--- START OF Information supplied ---
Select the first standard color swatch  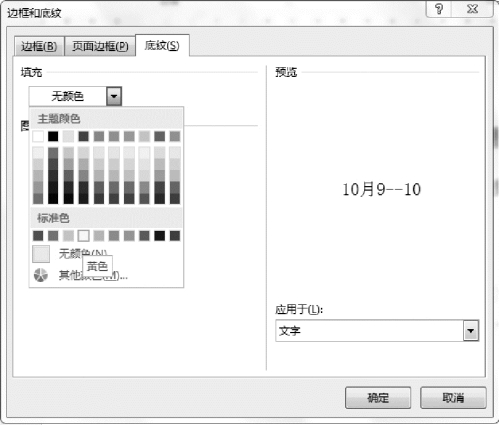tap(38, 236)
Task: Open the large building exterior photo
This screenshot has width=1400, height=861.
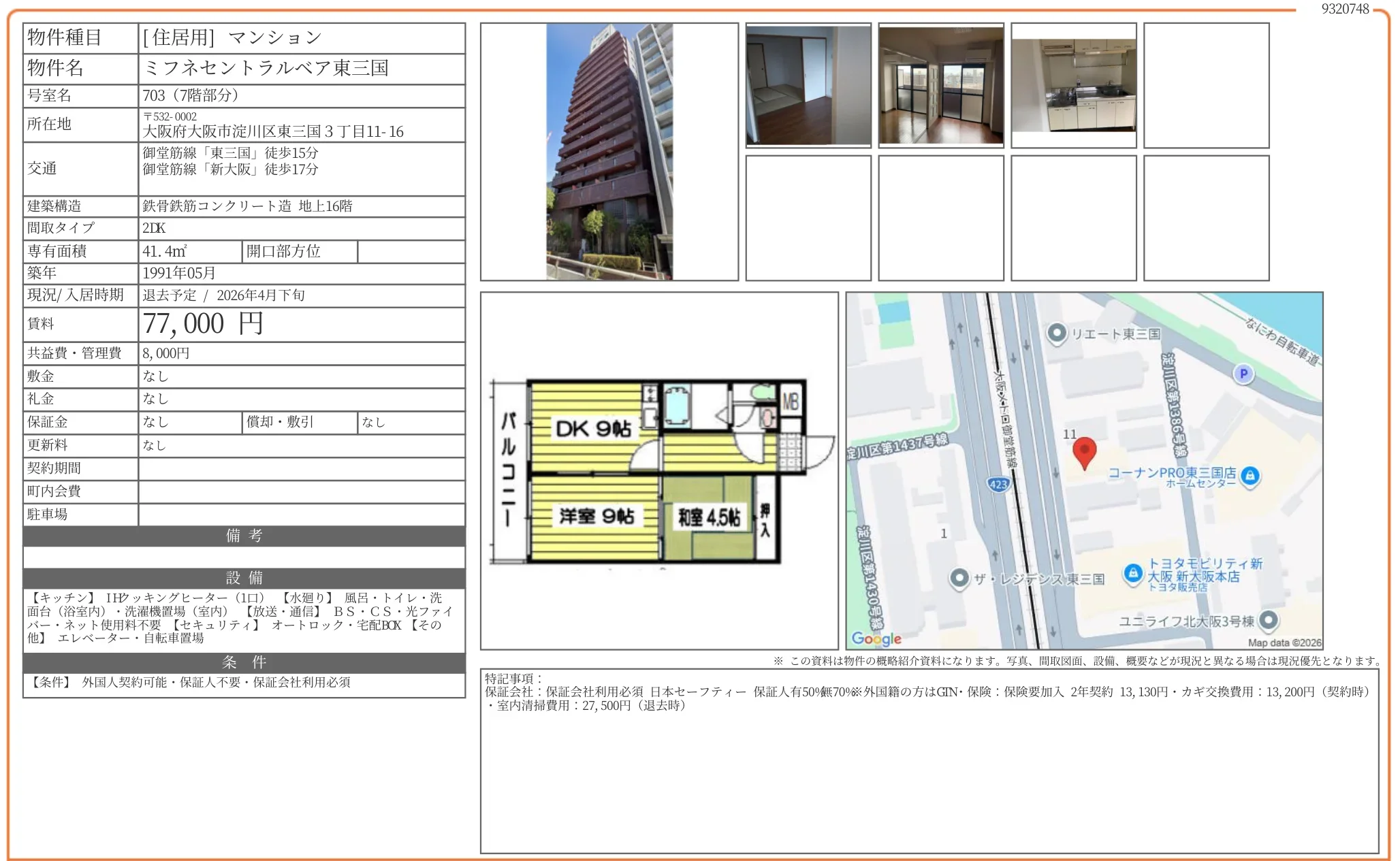Action: point(609,152)
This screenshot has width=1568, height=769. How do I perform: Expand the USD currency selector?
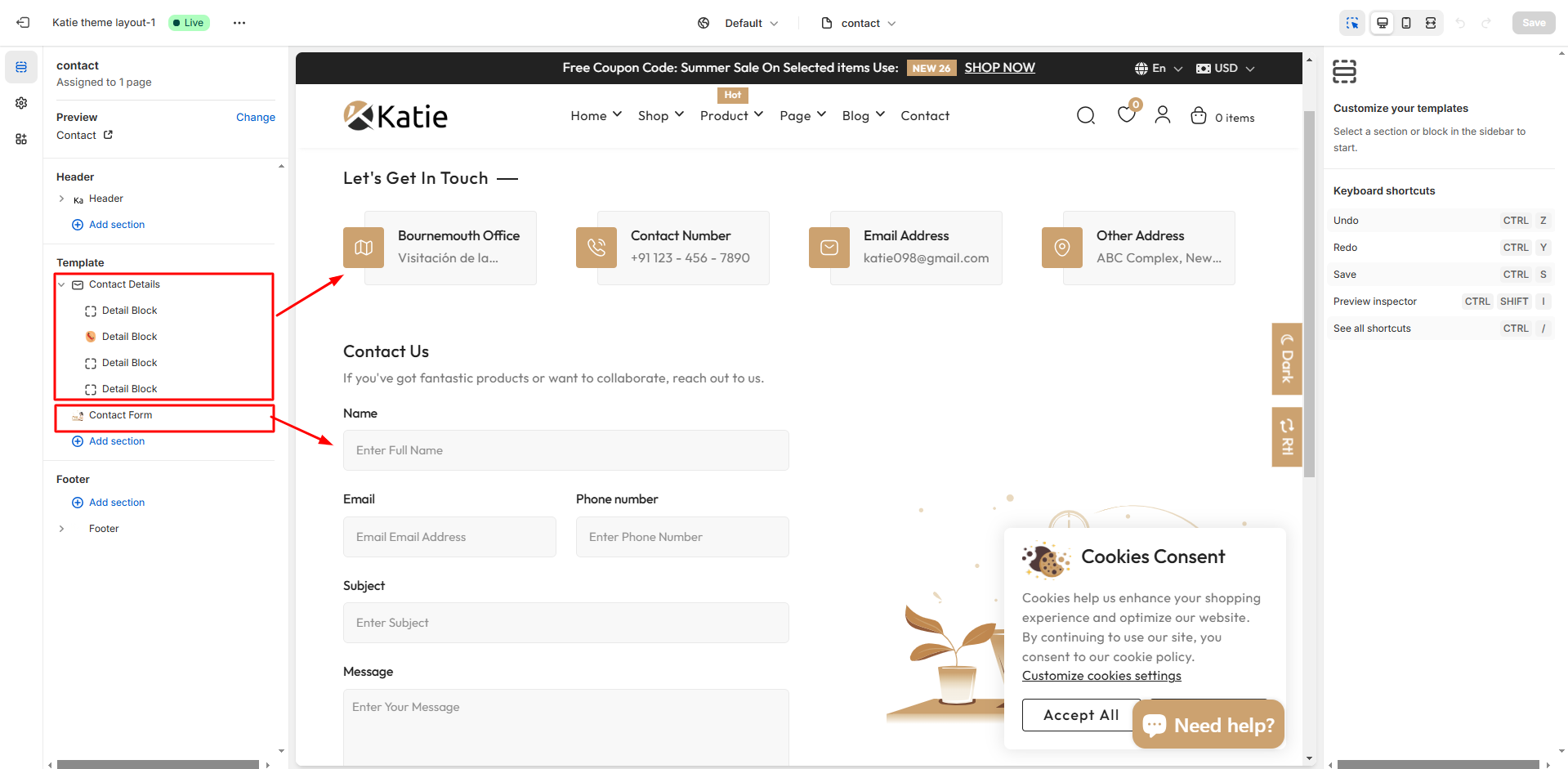point(1226,69)
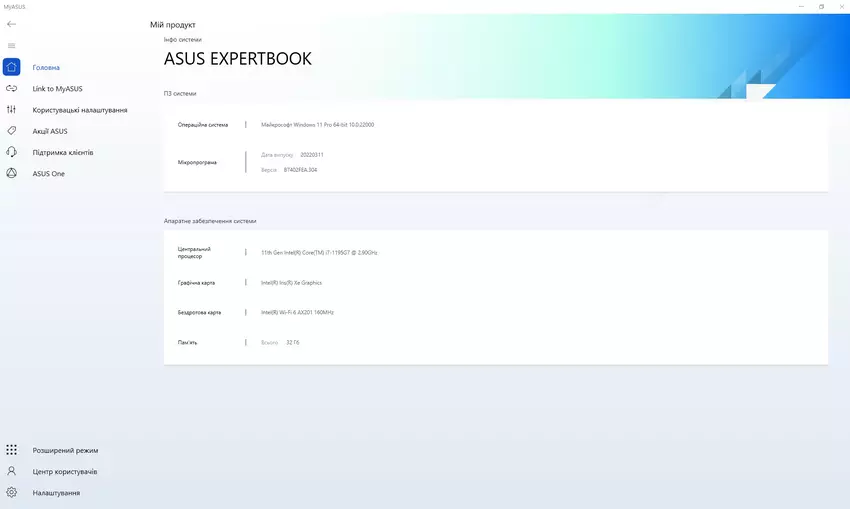Image resolution: width=850 pixels, height=509 pixels.
Task: Click the tag icon for Акції ASUS
Action: 11,131
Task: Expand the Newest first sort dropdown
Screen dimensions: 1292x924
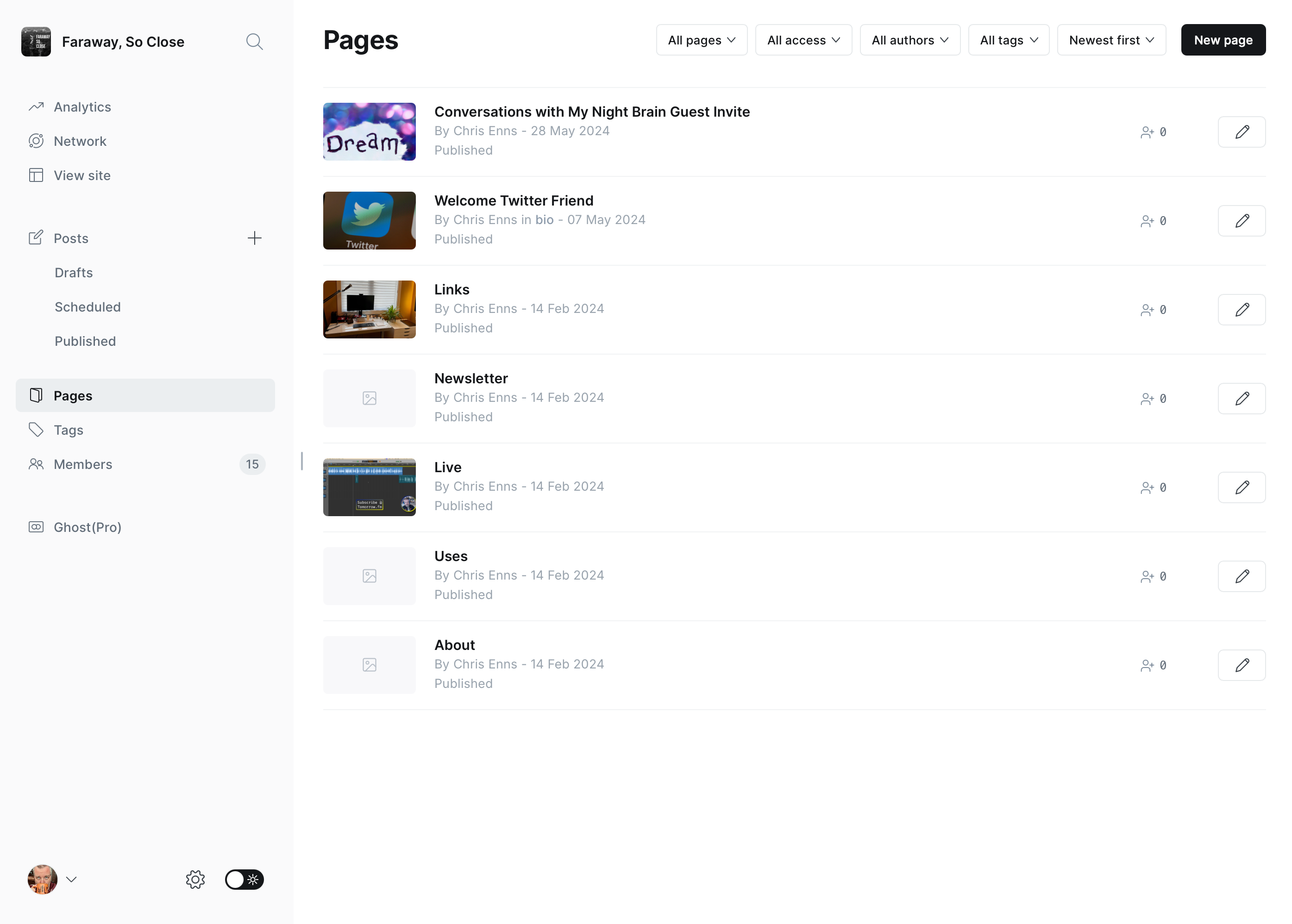Action: [x=1111, y=40]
--- END OF Information supplied ---
Convert the listing into a numbered list, beginning at the line that contains "Task: Expand the Newest first sort dropdown" and continuing through the end of the listing, with blank lines left out. Leave the pictures out of the answer.

Solution for this problem:
1. Task: Expand the Newest first sort dropdown
2. Screen dimensions: 1292x924
3. Action: [x=1111, y=40]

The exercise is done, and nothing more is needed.